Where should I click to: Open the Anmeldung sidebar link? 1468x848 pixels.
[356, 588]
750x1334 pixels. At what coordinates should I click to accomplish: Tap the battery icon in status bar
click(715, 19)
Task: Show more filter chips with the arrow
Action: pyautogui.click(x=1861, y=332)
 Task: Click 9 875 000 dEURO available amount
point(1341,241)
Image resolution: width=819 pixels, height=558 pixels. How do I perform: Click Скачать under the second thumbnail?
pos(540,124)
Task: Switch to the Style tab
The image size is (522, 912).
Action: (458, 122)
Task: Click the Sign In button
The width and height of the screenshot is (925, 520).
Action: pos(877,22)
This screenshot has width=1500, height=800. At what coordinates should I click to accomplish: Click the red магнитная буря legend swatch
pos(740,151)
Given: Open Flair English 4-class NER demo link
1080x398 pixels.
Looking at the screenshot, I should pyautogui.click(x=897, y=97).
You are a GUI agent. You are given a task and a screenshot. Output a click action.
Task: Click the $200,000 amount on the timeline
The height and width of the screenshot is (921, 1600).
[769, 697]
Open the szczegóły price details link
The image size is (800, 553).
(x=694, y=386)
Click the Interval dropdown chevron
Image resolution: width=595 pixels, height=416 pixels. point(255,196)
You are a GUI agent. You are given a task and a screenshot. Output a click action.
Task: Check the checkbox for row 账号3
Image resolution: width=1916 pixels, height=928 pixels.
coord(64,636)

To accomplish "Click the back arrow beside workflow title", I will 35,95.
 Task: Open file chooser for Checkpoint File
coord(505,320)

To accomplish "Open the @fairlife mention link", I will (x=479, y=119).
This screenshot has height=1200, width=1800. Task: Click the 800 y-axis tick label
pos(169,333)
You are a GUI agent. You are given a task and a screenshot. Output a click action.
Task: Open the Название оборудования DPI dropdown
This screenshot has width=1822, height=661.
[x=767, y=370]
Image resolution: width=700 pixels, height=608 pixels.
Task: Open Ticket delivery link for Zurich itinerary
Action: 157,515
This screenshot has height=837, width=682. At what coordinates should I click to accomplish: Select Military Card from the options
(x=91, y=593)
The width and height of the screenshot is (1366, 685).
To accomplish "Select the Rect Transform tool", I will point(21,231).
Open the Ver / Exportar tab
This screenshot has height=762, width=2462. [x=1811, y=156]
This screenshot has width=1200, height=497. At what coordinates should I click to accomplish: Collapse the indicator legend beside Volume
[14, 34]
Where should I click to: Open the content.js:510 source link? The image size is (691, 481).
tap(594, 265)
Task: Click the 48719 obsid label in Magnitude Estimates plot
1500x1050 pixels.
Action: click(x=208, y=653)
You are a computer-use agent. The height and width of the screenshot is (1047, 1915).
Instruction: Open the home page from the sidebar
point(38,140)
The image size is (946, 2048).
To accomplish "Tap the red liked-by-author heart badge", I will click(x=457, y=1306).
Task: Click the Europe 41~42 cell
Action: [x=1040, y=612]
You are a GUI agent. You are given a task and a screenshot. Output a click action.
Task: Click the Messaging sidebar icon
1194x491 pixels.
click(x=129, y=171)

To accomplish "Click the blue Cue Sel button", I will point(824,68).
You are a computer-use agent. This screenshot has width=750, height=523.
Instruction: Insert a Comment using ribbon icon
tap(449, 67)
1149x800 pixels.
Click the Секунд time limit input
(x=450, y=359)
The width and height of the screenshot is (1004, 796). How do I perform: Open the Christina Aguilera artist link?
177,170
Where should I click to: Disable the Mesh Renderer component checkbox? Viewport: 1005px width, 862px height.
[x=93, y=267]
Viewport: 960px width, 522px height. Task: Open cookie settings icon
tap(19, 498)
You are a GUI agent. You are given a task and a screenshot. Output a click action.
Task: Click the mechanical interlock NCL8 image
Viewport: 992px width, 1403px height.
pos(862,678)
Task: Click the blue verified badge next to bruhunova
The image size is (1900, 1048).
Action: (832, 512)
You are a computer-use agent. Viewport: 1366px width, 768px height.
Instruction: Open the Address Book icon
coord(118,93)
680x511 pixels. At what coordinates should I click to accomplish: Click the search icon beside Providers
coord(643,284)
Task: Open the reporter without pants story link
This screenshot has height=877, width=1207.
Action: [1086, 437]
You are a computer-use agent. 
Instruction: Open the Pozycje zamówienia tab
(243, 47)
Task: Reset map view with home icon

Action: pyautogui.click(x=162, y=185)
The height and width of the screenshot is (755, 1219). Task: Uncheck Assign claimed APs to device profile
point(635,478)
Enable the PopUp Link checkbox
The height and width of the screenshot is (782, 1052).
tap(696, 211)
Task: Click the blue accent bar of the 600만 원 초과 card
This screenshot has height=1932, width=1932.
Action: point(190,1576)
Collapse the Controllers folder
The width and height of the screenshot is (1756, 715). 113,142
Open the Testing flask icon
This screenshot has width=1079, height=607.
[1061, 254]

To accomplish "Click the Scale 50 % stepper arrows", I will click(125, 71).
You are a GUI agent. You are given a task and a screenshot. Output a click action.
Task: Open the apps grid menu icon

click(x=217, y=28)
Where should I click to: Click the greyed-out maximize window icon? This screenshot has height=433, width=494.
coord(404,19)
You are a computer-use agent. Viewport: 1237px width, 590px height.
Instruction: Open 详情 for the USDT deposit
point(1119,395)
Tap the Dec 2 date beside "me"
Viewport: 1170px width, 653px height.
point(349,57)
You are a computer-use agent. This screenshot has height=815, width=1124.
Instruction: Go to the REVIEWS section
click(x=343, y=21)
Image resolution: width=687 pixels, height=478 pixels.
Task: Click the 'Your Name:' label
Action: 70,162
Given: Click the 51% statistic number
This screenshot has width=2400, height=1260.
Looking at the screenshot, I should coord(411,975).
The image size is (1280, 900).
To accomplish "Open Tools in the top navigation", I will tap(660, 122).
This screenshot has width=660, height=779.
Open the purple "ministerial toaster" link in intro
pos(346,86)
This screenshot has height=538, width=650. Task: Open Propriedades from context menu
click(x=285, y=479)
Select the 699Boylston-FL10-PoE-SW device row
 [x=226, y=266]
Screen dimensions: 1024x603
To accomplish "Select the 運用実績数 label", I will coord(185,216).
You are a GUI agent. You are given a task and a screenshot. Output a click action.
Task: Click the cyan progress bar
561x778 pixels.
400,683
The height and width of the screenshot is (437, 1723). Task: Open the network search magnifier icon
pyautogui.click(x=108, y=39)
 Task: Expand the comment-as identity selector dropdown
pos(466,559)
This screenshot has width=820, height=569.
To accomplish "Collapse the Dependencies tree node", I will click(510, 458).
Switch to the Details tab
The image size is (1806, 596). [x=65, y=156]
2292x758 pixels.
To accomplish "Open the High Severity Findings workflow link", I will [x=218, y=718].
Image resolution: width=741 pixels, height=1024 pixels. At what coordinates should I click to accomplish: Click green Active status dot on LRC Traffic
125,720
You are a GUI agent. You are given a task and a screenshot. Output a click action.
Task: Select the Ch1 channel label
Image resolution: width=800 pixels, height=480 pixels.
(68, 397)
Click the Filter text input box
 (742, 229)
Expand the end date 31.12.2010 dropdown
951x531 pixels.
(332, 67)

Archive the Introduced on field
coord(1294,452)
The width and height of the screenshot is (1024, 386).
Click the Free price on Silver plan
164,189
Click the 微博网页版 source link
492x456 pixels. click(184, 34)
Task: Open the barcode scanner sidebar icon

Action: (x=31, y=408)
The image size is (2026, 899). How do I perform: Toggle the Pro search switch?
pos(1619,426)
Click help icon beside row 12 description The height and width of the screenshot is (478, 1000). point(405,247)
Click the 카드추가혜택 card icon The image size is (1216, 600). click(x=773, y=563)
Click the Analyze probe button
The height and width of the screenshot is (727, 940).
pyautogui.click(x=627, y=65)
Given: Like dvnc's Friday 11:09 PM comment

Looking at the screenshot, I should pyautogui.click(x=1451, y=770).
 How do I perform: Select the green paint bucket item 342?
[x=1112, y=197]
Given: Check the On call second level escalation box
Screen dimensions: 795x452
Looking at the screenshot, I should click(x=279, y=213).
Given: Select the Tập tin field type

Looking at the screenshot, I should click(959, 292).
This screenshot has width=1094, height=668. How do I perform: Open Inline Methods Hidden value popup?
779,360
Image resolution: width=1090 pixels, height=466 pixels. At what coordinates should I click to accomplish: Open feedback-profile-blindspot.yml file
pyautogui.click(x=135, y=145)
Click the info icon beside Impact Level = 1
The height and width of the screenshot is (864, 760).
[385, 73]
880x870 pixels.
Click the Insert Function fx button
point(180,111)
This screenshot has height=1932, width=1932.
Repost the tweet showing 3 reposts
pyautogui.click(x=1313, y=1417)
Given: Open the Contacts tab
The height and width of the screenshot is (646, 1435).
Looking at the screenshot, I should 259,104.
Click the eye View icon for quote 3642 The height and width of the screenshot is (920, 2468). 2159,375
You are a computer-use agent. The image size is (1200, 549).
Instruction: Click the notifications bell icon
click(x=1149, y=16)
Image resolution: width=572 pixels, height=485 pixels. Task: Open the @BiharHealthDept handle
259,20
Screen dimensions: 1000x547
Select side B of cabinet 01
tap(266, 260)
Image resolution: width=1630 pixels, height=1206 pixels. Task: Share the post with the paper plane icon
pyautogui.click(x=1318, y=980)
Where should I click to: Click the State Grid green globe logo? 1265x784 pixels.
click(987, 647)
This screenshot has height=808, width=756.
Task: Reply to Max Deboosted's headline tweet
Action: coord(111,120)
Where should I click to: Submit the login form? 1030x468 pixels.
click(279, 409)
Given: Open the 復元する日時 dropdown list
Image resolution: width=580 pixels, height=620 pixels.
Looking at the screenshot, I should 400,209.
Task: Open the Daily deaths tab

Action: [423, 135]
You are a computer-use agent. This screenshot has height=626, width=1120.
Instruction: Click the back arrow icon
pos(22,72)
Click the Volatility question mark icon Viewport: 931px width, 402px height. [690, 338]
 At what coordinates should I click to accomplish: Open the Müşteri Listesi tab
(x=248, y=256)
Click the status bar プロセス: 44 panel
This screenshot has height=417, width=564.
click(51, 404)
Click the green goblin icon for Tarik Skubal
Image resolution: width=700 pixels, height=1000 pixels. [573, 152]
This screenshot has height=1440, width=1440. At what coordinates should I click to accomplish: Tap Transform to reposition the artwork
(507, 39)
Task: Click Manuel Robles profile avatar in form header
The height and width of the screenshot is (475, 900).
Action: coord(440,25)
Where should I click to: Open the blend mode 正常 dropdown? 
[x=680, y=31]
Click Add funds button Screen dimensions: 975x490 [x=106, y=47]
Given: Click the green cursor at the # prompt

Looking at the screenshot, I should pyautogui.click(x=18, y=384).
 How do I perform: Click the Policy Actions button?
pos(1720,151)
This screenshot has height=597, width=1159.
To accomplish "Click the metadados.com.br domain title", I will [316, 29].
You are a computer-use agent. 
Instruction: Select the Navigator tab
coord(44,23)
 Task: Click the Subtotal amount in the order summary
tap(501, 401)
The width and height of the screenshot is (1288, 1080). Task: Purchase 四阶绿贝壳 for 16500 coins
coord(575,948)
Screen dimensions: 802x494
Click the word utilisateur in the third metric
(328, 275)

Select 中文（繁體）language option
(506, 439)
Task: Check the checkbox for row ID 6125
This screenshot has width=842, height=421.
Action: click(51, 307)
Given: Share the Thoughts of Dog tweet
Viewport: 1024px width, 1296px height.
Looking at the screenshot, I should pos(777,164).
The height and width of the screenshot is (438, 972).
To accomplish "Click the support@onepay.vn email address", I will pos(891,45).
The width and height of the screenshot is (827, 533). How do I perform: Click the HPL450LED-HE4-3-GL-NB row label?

◆ ◆ ◆

EXERCISE BRIEF =>
Using the entries above, return exactly the lines from the line with "The image size is (946, 2048)." to the line with "Open the Testing flask icon", counting both of those lines.

RESPONSE =>
The image size is (946, 2048).
To accomplish "Tap the red liked-by-author heart badge", I will click(x=457, y=1306).
Task: Click the Europe 41~42 cell
Action: [x=1040, y=612]
You are a GUI agent. You are given a task and a screenshot. Output a click action.
Task: Click the Messaging sidebar icon
1194x491 pixels.
click(x=129, y=171)

To accomplish "Click the blue Cue Sel button", I will point(824,68).
You are a computer-use agent. This screenshot has width=750, height=523.
Instruction: Insert a Comment using ribbon icon
tap(449, 67)
1149x800 pixels.
Click the Секунд time limit input
(x=450, y=359)
The width and height of the screenshot is (1004, 796). How do I perform: Open the Christina Aguilera artist link?
177,170
Where should I click to: Disable the Mesh Renderer component checkbox? Viewport: 1005px width, 862px height.
[x=93, y=267]
Viewport: 960px width, 522px height. Task: Open cookie settings icon
tap(19, 498)
You are a GUI agent. You are given a task and a screenshot. Output a click action.
Task: Click the mechanical interlock NCL8 image
Viewport: 992px width, 1403px height.
pos(862,678)
Task: Click the blue verified badge next to bruhunova
The image size is (1900, 1048).
Action: (832, 512)
You are a computer-use agent. Viewport: 1366px width, 768px height.
Instruction: Open the Address Book icon
coord(118,93)
680x511 pixels. At what coordinates should I click to accomplish: Click the search icon beside Providers
coord(643,284)
Task: Open the reporter without pants story link
This screenshot has height=877, width=1207.
Action: [1086, 437]
You are a computer-use agent. 
Instruction: Open the Pozycje zamówienia tab
(243, 47)
Task: Reset map view with home icon

Action: pyautogui.click(x=162, y=185)
The height and width of the screenshot is (755, 1219). Task: Uncheck Assign claimed APs to device profile
point(635,478)
Enable the PopUp Link checkbox
The height and width of the screenshot is (782, 1052).
tap(696, 211)
Task: Click the blue accent bar of the 600만 원 초과 card
This screenshot has height=1932, width=1932.
Action: point(190,1576)
Collapse the Controllers folder
The width and height of the screenshot is (1756, 715). 113,142
Open the Testing flask icon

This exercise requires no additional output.